Watch Me When I Kill (1977)

Original title: Ill gatto dagli occhi di giada

aka The Cat's Victims

When trying to enter a pharmacy to buy some aspirin, cabaret artist Mara (Paola Tedesco) hears the voice - though whispering and disguised - of a murderer who just killed the pharmacist. That's enough to make the killer very interested in her, and next thing she knows, he's breaking into her apartment at night.

Mara has what must be some pretty heavy hang-ups regarding the police when you look at the circumstances, so instead of calling them, she moves in with her on-again off-again boyfriend Lukas (Corrado Pani); without telling him what's actually going on, of course. Coincidentally (ah, coincidence, best friend of the giallo writing team), with this she's moving right next door to another man, the loan shark Bozzi (Fernando Cerulli), belonging to a group of people targeted by the same killer. The killer, we learn, first frightens his victims via sound collages (seriously), then proceeds to take care of them in a rather more practical manner.

Since Mara still won't involve the police, Lukas decides to play amateur sleuth (alas, friends of female detectives, Mara stays home for much of the movie). His investigation soon leads him to a murder trial to whose jury all of the killer's victims belonged. Not surprisingly, the investigation also brings Lukas into serious physical danger, particularly once the killer has found Mara's trail again.

Watch Me When I Kill is one of only two giallos directed by Antonio Bido. That's a bit of shame, for - while he wasn't quite up to the standards of the best directors working in the genre - Bido had quite a hand for the not particularly sleazy (there's no nudity involved, and the murders may be cruel and brutal but are not filmed with any lingering fascination) yet gritty, stylish and to a degree complex type of giallo.

Watch Me is a film driven by Bido's often exceedingly clever editing choices, grainy camerawork that uses all the visual tricks you'd expect from your typical giallo - POV shots from the view of the killer, sudden zooms, a camera interested in rather threatening close-ups of objects, blocking that often sees the places they inhabit pressing in on the characters, the works. Nearly every scene of the film is given its basic rhythm by a fine and very Goblin-esque (Goblinoid?) score by a giallo prog band called Trans Europa Express (Kraftwerk must be so proud). Bido's approach to filmmaking seems a rather musical one, an impression I found strengthened by the important part the killer's creepy audio collages and an old song have for the film's plot.

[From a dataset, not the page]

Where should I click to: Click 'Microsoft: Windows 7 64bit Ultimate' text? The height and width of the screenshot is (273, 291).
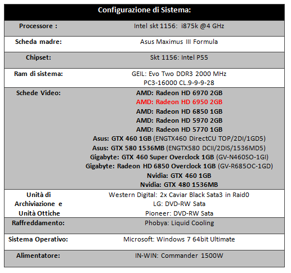point(179,239)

That type of stylistic overload can - in the wrong hands - turn into a series of visual clichés that are interesting to look at but don't actually do the film at hand much good at all. With Watch Me, Bido manages to avoid this pitfall. All the stylistic excess stands in the service of manipulating the audience's mood, opening up possible meanings of scenes beyond their effectiveness as parts of a tale of suspense (not that there's anything wrong with tales of suspense, of course). Thanks to this approach, Watch Me still feels very personal and auteur-like for a film that has little that is aesthetically original about it. The way something new, whole and personal is build from clichés and old ideas is of course one of the particular beauties of genre filmmaking, when it is good.

Thematically, Watch Me When I Kill is a film interested in exploring how the never openly faced horrors of the at the time of its making still recent Italian past cause further horrors because of their repression. That kind of repression of our own past atrocities happened here in Germany, too, so I can relate to this quite well. The past's evils eating away at the peaceful surface of the present is a recurring theme in the more serious-minded giallos, though only very few of them so explicitly tie their plot to the Holocaust and Italian involvement in it as Watch Me does.

This still being a giallo and not a moral-philosophical tract, the film doesn't spend much time explicitly philosophizing about its theme; if you want to know what a film like this has to say about something, you have to take a look at what it shows you. In this case, what it shows are buildings, interiors and people who are curiously shabby even where they're supposed to represent a new and better time; everything is overshadowed by a past nobody ever really wants to talk about yet which still eats away at the present from the inside.